▸ **EXERCISE**: The line that contains "Click ارسال پیشنهاد tag for کاوه حیدری" marks the start. Please set it down, with every later line of the data, exactly and without pictures.

▸ **PROVIDED MATERIAL**:
▬▬▬▬▬▬▬▬▬▬
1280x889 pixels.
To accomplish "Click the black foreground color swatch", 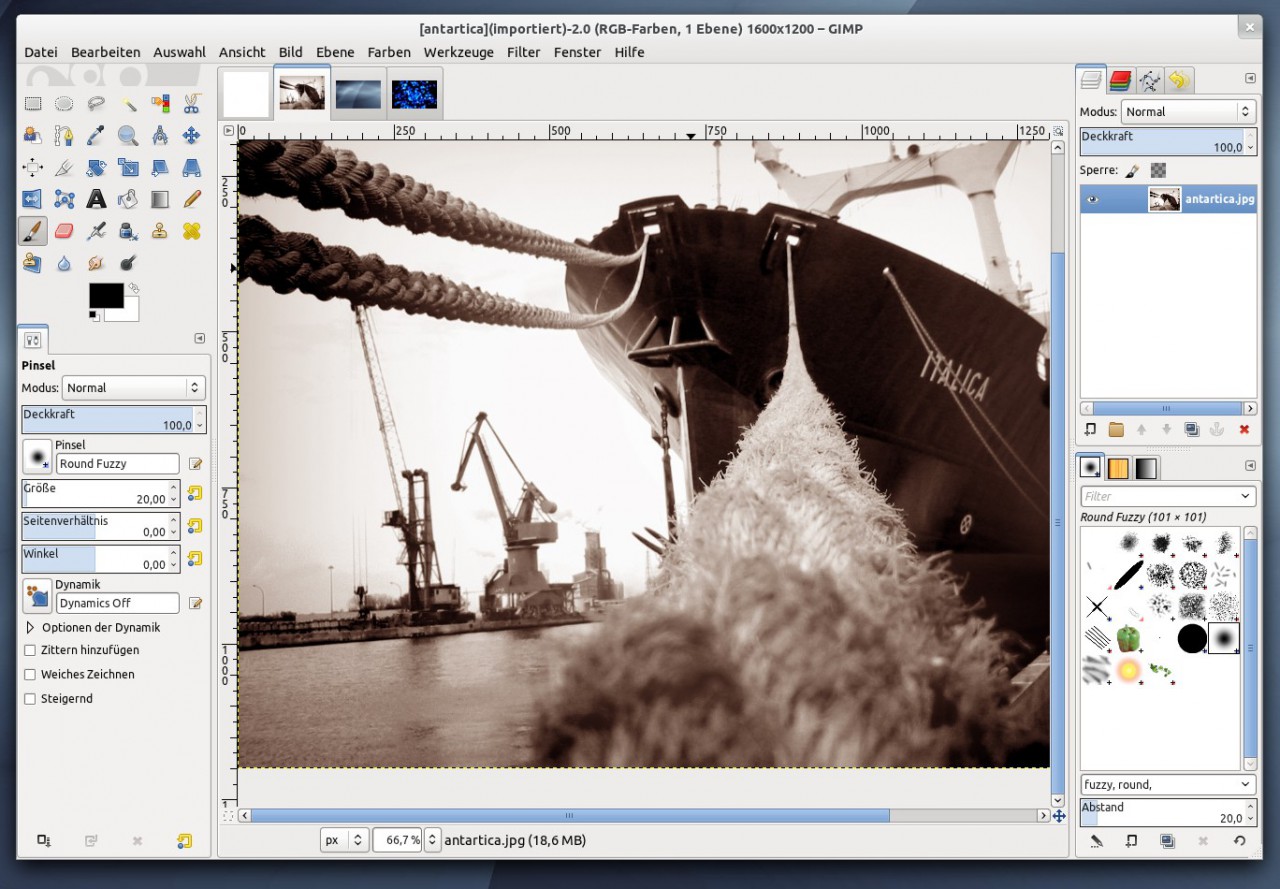I will tap(106, 296).
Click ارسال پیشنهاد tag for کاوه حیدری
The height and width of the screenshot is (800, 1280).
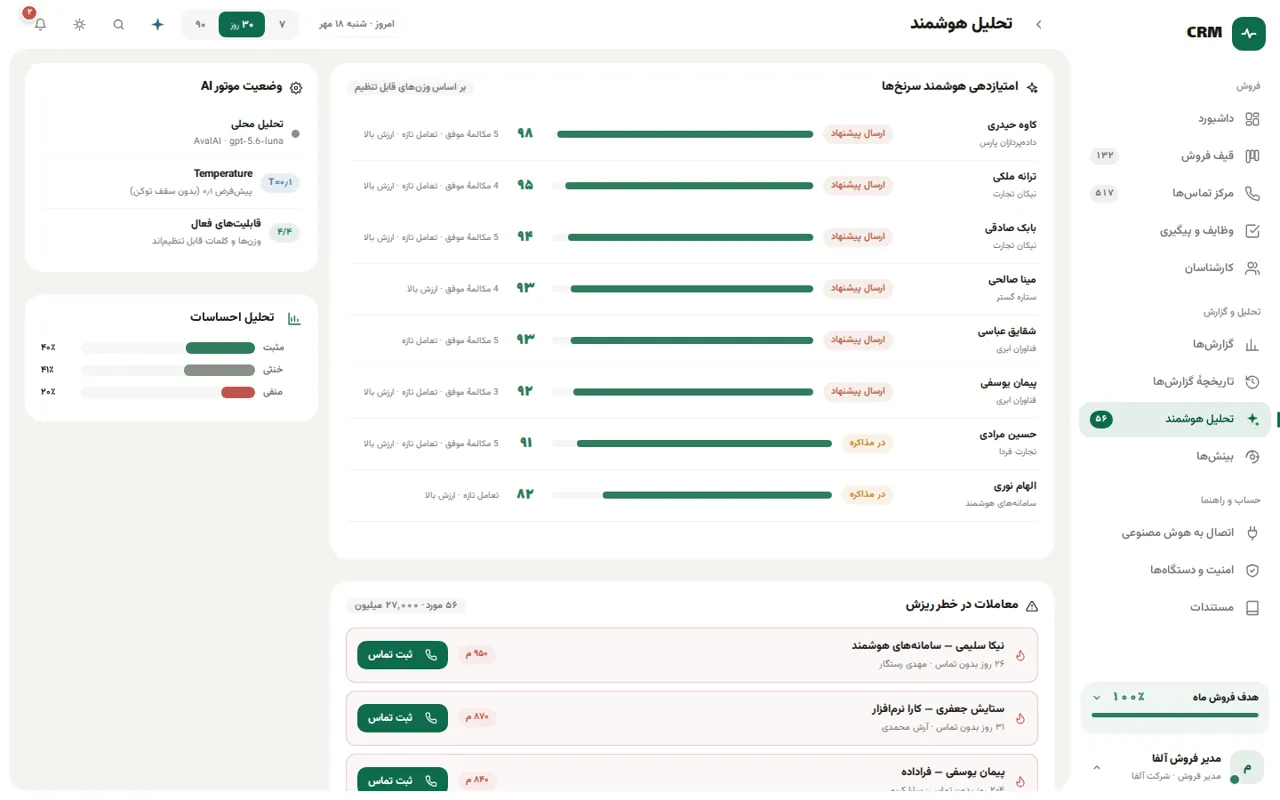point(859,134)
▬▬▬▬▬▬▬▬▬▬
▸ **EXERCISE RESULT**:
Click ارسال پیشنهاد tag for کاوه حیدری
The height and width of the screenshot is (800, 1280).
point(859,134)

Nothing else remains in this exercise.